How do you counsel patients and families about HoFH at diagnosis?

Joshua Knowles, MD:

I’m an adult cardiologist, so a lot of times by the time patients get to me that have homozygous FH, they were already diagnosed in childhood. The pediatricians and the pediatric cardiologists and lipid specialists and endocrinologists that have been taking care of them have often done a lot of counseling. But one of the things that we have to do is we have to emphasize that this is not a death sentence. There are effective treatments that are available. It often requires multiple medications and other things. That there are centers of excellence around the country that give a lot of hope to homozygous FH patients. We also have to emphasize to them the familial nature of this. A lot of times when we see a homozygous FH child, the parents are doing everything they can to take care of the child, but they’re neglecting themselves.

They are obligate carriers of this condition and so they also need to take care of their own cholesterol levels so that they can be there for the kids. There are centers of excellence around, there are also communities of FH patients and homozygous FH patients and parents of homozygous FH patients. There are great resources at the Family Heart Foundation to connect those patients with each other and the communities and give them support and knowledge that they need. This is a lifelong condition that requires aggressive lifelong therapy, but with that comes a longer lifespan, less heart attacks, and less problems.

Question:

What are treatment and management options available to patients who have HoFH?

Joshua Knowles, MD:

The treatment options are more than they’ve ever been before; 20 or 30 years ago, the treatment options were somewhat limited. We had statin medications, we had bile acid binding resins, and we had apheresis, which is a dialysis-like procedure to reduce cholesterol levels.
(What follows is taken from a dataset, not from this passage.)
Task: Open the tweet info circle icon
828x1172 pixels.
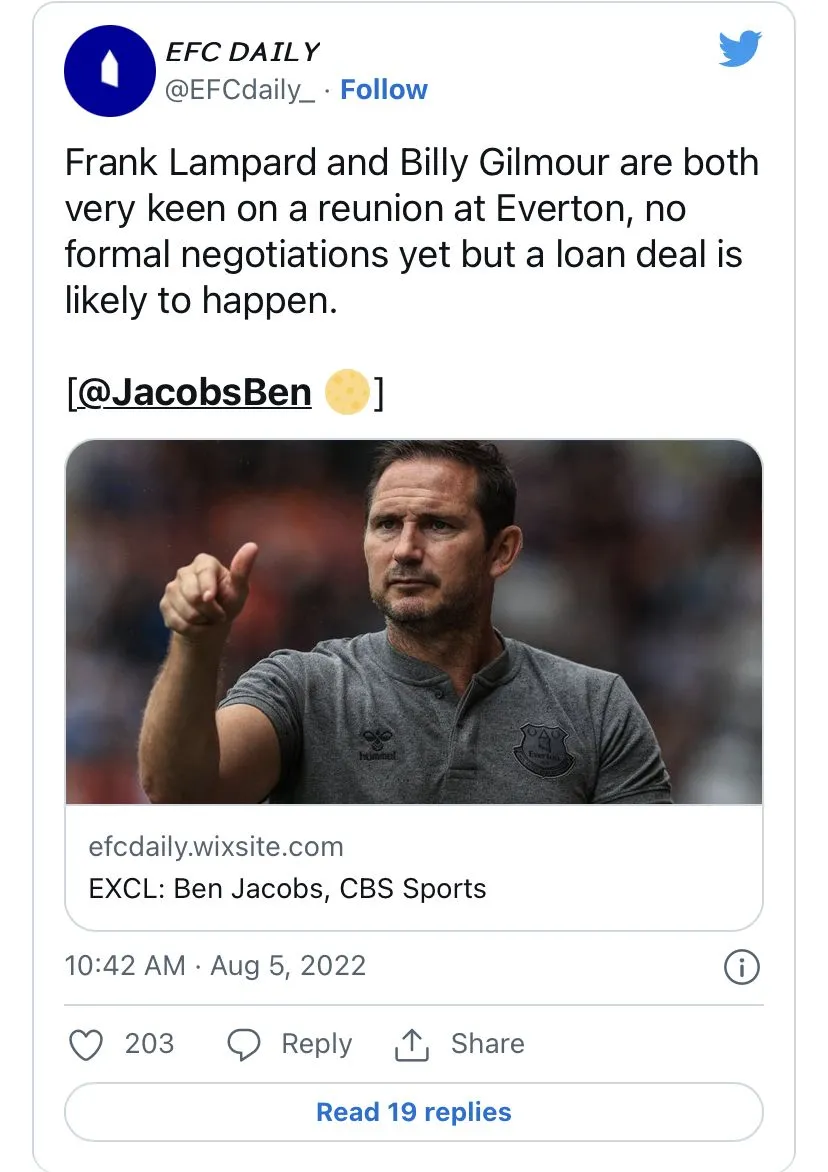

But unfortunately, in many homozygous FH patients, the traditional medications do not work that well. Many of the traditional medications act by increasing the body’s production of the receptor for LDL cholesterol, the LDL receptor, but in homozygous FH patients, often those receptors don’t work very well. We need specific medications in many cases that act through non-LDL receptor mechanisms. Now in the last 10 or 12 years, multiple medications have come out. Lomitapide and evinacumab are 2 examples of specific homozygous FH medications that work through LDL receptor-independent mechanisms that have been usually very effective. They also have apheresis, which continues to be available.

For homozygous FH patients, it’s often critical to their management. Traditional medications, statins, PCSK9 inhibitors, ezetimibe can play a role, and in some patients, they play more of a role than others. They’re more effective than others depending on the specific mutation that you have. Genetic testing for homozygous FH does play a role. It confirms the diagnosis and it has some implications for what medications be useful. It has implications for screening family members. In true homozygous FH patients, the genetic testing is usually positive.